■ Text passage:
* * * * * * *

Course Title | ## Topology and Manifolds | ||

Course Code | ## MH3600 | ||

Offered | Study Year 2, Semester 2 | ||

Course Coordinator | Philipp Harms (Dr) | philipp.harms@ntu.edu.sg | 6513 7187 |

Pre-requisites | MH2100 OR MH1803 | ||

AU | 4 | ||

Contact hours | Lectures: 39, Tutorials: 12 | ||

Approved for delivery from | AY 2022/23 semester 2 | ||

Last revised | 3 Jan 2023, 17:42 |

This is a first introduction to topology and calculus on manifolds. The tools introduced in this course are the natural framework for the generalization of the ideas that you learnt in Calculus I, II, and III to infinite-dimensional and non-Euclidean spaces. These methods open the door to other fields in mathematics like algebraic topology, functional analysis, differential/Riemannian/symplectic/Poisson geometry, or Lie theory, to name a few. They also have strong ties with important applications in the physical sciences and engineering like dynamical systems, mechanics, symmetry analysis, or control theory.

The aim of this course is to enable you to formulate and solve mathematical problems using the ideas and the formalism coming from topology and global analysis.

Upon successfully completing this course, you should be able to:

- Understand the basics of point-set topology and to interpret important notions like convergence and continuity in topological terms.
- Handle topological notions like connectedness, compactness.
- Understand applications of topology to approximation and fixed-point theory.
- Formulate non-Euclidean spaces as manifolds.
- Handle differentiability problems in globally defined spaces as well as expressing dynamical systems as vector fields

Topological spaces. Basis of a topology. Subspace, product, box, and quotient topologies. Continuous functions. Homeomorphisms, embeddings. Metric topologies. Topologies induced by norms and inner products. Function spaces and uniform convergence. Connectedness and compactness. The Intermediate Value Theorem, the Extreme Value Theorem, Heine-Borel-Lebesgue, the Uniform Continuity Theorem. Countability and separation axioms. The Urysohn lemma and the Metrization Theorem. Approximation. The Stone-Weierstrass Theorems. Fixed Point Theorems and applications. Manifolds. Charts and atlas. Atlas equivalence and manifold topologies. Examples. Submanifolds, products, and mappings. The tangent and the cotangent bundle. Subimmersions, immersions, and transversality. Vector fields, flows, and dynamical systems. The Lie derivative. Vector fields as differential operators.

Component | Course ILOs tested | SPMS-MAS Graduate Attributes tested | Weighting | Team / Individual | Assessment Rubrics |
---|---|---|---|---|---|

Continuous Assessment | |||||

Tutorials | |||||

Assignment | 1, 2, 3 | 1. b, c3. a | 20 | individual | See Appendix for rubric |

Presentation | 1, 2, 3, 4, 5 | 1. b, c3. a | 10 | individual | See Appendix for rubric |

Project 1 | 1, 2, 3, 4, 5 | 1. b, c3. a | 10 | individual | See Appendix for rubric |

Examination (2 hours) | |||||

Short Answer Questions | 1, 2, 3, 4, 5 | 1. b, c3. a | 60 | individual | See Appendix for rubric |

Total | 100% |

These are the relevant SPMS-MAS Graduate Attributes.

* * * * * * *

■ Stored rows:
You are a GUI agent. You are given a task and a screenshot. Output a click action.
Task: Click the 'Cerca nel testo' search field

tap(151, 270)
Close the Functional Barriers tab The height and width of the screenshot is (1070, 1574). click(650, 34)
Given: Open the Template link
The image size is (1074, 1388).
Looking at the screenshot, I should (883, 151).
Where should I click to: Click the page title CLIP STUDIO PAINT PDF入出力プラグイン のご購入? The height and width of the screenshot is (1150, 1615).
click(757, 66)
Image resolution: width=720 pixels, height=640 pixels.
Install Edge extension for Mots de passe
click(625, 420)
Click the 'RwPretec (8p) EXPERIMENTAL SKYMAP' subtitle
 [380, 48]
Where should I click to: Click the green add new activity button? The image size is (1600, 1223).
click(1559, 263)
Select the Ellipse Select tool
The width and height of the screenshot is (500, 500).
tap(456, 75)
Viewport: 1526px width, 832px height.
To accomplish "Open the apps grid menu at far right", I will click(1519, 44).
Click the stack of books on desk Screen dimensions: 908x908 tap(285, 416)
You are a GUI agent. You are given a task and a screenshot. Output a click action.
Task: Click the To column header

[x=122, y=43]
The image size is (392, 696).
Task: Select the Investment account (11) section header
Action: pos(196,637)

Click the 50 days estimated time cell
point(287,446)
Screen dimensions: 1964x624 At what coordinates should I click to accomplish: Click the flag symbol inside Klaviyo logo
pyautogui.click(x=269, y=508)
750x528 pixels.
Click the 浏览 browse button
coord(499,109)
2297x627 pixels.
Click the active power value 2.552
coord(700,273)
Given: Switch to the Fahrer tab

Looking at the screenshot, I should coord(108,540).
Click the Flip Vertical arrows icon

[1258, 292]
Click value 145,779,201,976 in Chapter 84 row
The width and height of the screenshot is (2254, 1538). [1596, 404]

* * * * * * *

■ What you need to do:
1: Using the course description for Topology and Manifolds, explain in one to three sentences why the methods of this course matter outside pure mathematics.
2: Carry on the Topology and Manifolds course description from the point where it stops.
The lines have no connection to the course description.

■ Responses by task:
1: They matter because they have strong ties with important applications in the physical sciences and engineering. Examples include dynamical systems, mechanics, symmetry analysis, and control theory.

2:
## 1. Competence

b. Formulate mathematical statements precisely using rigorous mathematical language

c. Discover patterns by abstraction from examples

## 3. Communication

a. Present mathematics ideas logically and coherently at the appropriate level for the intended audience

There is a formal formative feedback designed as follows: 20% of the course assessment is for presenting homework as well as the results of a reading/research project at the end of the course. Students will get informal but individual feedback from the peers and from the course instructor for each of these presentations.

Common mistakes in the assignment will also be discussed in the provided solution set.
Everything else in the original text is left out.